There is a need for a comprehensive education/orientation programme for all immigrant health professionals on:
· how the New Zealand health system works
· the legal necessity of adhering to the Code of Consumers’ Rights
· the need to work in a manner that acknowledges the rights of women within New Zealand society

The AWHC strongly supports the short-term actions:
· MOH funding for the Midwifery First Year of Practice programme that include independent/community-based midwives
· MOH funding for postgraduate education for the midwifery workforce through the Central Training Agency
· The importance of maintaining the current LMC concept of continuity of carer with responsive acute obstetric service backup. This needs to be the first point in the list of short-term action points.

Goal 11 Relationships and multidisciplinary co-operation
The efforts to develop more effective multidisciplinary relationships must include consumers representatives. Likewise all national multidisciplinary forums must include consumers.

It is difficult to envisage GPs, obstetricians, anaesthetists and paediatricians working together with midwives and consumers to realise the vision, principles and goals set out in the Maternity Action Plan – and working towards achieving a reduction in interventions during pregnancy and birth and an increase in normal births. The new National Maternity Manager is going to have to organise a number of meetings to work on this.

Conclusion
The Maternity Action Plan needs further work to develop into an effective and inspirational document that promotes and supports pregnancy and birth as a normal life event.

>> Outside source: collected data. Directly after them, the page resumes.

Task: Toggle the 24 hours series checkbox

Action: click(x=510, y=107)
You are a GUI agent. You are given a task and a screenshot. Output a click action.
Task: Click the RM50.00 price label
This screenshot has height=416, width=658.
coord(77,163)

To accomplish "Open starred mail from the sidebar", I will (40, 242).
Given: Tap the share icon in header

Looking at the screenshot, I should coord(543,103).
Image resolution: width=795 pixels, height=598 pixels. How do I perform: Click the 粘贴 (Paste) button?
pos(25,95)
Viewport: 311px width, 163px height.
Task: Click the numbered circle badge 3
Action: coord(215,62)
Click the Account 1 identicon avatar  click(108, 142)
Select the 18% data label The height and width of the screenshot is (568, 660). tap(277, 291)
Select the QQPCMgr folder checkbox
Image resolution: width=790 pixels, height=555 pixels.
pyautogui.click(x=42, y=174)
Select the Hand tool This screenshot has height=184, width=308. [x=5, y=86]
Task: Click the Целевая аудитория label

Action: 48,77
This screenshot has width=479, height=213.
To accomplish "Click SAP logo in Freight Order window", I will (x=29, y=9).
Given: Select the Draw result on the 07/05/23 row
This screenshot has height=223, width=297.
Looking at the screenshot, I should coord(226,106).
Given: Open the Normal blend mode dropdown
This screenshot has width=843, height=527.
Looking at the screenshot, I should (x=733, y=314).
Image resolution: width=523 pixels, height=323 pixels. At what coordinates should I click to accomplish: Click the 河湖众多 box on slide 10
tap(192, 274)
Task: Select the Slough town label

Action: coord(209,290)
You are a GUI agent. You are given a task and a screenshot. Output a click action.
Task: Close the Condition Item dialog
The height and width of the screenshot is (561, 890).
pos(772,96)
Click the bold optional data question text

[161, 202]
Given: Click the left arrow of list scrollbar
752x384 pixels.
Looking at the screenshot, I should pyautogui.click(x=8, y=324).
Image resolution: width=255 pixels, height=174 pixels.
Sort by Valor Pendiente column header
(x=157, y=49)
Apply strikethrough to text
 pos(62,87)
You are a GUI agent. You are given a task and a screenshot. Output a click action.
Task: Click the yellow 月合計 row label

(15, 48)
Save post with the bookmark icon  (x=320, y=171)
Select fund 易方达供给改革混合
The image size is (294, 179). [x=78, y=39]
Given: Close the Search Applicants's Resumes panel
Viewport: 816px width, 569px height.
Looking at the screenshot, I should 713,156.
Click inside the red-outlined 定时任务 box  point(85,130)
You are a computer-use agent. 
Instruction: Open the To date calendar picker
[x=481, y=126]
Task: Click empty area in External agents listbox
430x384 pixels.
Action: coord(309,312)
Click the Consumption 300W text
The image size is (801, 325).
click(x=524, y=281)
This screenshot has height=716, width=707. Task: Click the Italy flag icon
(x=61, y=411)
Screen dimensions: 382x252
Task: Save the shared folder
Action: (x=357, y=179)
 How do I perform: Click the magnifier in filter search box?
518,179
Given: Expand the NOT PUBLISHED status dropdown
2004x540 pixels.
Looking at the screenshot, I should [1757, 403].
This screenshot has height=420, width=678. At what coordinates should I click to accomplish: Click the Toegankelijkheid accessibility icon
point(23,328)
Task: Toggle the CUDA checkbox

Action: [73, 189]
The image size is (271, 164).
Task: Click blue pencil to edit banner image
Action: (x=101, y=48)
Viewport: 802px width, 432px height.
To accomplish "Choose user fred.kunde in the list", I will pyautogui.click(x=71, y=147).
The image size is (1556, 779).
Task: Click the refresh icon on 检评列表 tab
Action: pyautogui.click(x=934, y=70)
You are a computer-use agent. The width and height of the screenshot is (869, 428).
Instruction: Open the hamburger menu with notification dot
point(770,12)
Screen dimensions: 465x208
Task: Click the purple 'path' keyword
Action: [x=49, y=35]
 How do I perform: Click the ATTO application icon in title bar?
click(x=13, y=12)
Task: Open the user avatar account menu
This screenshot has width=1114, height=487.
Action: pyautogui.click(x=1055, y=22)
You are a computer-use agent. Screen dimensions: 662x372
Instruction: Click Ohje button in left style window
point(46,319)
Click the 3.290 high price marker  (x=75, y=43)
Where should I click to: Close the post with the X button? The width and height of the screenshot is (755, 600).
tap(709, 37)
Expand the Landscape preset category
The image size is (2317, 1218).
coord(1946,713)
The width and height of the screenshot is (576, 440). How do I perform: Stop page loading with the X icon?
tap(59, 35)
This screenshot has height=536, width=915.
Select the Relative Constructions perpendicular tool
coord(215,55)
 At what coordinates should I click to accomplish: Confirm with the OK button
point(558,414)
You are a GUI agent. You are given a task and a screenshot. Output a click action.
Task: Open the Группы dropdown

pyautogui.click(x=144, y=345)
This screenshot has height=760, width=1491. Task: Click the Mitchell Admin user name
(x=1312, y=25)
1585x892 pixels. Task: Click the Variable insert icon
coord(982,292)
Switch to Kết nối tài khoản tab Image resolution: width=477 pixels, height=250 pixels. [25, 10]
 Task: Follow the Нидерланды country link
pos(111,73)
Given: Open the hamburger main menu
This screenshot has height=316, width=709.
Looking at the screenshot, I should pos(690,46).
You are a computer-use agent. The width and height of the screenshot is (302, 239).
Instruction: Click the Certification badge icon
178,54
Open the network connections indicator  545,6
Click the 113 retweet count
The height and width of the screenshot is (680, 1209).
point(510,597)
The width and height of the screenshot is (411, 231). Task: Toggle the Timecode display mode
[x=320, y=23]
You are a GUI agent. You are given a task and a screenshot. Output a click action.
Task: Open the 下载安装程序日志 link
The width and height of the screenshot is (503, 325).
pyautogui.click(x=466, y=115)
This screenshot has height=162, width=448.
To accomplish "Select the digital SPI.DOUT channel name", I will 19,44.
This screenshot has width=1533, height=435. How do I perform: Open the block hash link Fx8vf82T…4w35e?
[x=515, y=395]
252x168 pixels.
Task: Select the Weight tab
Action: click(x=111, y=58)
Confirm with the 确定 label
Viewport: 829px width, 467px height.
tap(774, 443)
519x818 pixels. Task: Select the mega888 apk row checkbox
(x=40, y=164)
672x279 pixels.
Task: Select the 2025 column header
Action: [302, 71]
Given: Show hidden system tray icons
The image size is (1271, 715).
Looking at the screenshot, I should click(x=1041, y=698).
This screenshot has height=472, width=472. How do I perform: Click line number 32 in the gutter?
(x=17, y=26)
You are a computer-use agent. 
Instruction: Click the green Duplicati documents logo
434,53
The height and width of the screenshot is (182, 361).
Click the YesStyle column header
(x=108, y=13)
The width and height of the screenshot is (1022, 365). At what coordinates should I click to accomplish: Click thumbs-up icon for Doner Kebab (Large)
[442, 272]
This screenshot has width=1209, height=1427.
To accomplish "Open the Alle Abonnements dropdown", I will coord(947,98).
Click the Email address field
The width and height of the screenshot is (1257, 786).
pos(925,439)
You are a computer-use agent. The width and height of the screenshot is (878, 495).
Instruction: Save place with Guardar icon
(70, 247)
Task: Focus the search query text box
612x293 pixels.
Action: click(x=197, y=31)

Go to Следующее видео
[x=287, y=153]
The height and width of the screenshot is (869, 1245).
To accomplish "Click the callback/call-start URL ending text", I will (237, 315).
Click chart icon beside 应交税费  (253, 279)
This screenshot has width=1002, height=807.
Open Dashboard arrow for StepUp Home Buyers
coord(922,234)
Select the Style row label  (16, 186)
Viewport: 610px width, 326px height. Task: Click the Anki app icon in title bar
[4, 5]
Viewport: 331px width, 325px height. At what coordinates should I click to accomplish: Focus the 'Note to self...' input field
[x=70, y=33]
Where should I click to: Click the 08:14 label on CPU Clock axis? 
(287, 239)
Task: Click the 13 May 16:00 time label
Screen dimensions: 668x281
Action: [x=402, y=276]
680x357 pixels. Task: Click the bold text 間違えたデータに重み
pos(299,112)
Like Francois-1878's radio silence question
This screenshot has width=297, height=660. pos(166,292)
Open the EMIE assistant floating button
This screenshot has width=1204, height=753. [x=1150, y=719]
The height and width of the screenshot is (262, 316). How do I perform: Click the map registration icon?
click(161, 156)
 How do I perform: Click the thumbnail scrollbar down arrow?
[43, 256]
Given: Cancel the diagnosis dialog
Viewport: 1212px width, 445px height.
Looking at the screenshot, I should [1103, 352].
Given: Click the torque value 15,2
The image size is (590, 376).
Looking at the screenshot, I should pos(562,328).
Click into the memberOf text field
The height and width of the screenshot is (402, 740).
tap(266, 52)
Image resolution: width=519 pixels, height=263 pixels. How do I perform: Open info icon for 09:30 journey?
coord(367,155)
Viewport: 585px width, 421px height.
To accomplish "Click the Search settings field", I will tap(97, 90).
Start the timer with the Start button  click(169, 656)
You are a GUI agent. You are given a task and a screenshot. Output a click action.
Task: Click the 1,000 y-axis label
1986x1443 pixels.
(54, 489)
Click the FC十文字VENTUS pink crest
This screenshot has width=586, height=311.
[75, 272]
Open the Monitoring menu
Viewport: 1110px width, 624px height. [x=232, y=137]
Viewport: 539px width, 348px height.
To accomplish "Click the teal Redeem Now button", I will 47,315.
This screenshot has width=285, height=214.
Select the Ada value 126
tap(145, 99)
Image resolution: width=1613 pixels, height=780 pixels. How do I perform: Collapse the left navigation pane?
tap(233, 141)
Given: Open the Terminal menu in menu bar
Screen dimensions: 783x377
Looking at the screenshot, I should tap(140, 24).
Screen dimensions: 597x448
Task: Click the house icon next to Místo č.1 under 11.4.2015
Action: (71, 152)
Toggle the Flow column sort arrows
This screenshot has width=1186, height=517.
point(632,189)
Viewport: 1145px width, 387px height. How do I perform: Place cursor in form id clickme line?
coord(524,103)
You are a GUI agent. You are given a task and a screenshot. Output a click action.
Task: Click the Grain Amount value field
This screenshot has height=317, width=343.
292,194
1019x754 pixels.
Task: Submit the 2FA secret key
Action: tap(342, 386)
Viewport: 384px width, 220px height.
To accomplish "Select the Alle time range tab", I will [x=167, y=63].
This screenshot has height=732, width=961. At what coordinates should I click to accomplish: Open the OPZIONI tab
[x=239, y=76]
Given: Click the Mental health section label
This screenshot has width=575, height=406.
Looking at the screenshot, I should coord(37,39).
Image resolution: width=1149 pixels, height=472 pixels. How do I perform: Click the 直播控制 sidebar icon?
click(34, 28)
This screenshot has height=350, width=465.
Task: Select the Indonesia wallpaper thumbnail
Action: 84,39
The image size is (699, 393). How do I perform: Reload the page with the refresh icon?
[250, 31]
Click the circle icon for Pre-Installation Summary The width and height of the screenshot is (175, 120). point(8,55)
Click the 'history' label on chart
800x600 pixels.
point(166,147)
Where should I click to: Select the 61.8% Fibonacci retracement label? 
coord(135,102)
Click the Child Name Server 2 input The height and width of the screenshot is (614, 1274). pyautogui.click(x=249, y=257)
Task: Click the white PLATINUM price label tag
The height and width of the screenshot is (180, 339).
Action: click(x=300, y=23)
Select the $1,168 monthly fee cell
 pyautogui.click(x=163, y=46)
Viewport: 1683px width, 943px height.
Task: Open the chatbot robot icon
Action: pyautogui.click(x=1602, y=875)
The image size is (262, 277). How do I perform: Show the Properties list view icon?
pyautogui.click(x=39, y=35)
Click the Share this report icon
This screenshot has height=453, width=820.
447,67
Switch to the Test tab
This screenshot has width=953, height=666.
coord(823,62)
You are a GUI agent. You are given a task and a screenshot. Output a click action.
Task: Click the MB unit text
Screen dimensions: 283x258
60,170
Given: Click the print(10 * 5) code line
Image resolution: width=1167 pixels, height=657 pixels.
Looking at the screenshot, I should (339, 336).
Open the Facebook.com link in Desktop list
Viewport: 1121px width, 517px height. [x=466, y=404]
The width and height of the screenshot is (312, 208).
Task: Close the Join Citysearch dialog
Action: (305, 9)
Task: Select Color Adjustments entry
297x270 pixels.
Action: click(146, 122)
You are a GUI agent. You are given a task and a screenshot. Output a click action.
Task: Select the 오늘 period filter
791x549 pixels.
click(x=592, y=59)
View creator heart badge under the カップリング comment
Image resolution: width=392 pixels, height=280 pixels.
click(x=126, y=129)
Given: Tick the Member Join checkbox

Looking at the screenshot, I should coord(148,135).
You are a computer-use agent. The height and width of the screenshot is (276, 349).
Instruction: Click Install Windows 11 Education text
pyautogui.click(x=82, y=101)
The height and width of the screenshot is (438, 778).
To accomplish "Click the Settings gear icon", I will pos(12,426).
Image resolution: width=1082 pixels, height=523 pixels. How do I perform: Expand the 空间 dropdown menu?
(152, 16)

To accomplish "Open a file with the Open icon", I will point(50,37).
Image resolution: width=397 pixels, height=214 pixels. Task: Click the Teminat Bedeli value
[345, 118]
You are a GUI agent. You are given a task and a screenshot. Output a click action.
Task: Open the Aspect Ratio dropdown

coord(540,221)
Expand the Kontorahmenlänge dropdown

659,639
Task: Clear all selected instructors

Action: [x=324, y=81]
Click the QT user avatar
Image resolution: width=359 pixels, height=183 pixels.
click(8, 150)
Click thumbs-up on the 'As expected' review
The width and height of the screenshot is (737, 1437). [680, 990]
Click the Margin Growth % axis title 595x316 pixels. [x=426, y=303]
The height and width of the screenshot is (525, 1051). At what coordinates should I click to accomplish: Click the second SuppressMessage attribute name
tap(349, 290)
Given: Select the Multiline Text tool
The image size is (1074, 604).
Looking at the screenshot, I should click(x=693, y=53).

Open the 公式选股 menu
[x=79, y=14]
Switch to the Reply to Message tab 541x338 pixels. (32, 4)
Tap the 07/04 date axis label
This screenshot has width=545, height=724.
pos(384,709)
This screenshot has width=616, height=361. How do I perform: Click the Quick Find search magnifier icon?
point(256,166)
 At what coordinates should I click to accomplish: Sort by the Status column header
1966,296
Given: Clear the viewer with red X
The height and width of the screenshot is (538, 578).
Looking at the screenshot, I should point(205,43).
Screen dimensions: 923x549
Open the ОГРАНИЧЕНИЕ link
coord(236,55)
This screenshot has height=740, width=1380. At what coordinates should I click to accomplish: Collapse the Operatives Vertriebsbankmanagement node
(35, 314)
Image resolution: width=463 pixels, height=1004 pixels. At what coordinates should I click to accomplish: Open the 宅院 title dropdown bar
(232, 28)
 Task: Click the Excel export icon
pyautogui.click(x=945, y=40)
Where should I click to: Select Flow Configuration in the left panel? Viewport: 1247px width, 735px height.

A National Maternity Manager must be appointed immediately to lead the maternity sector out of the wilderness and among other things deal with the negative and unbalanced media reporting on maternity services that are undermining public confidence in the maternity system.

Vital committees and working parties that have been disbanded must be re-established and adequately resourced to resume work on addressing the need for regular annual reports on maternity service data, for undertaking regular reviews of facility specifications and referral guidelines, and working on restoring relationships between health professional bodies and women’s health groups involved in the maternity sector.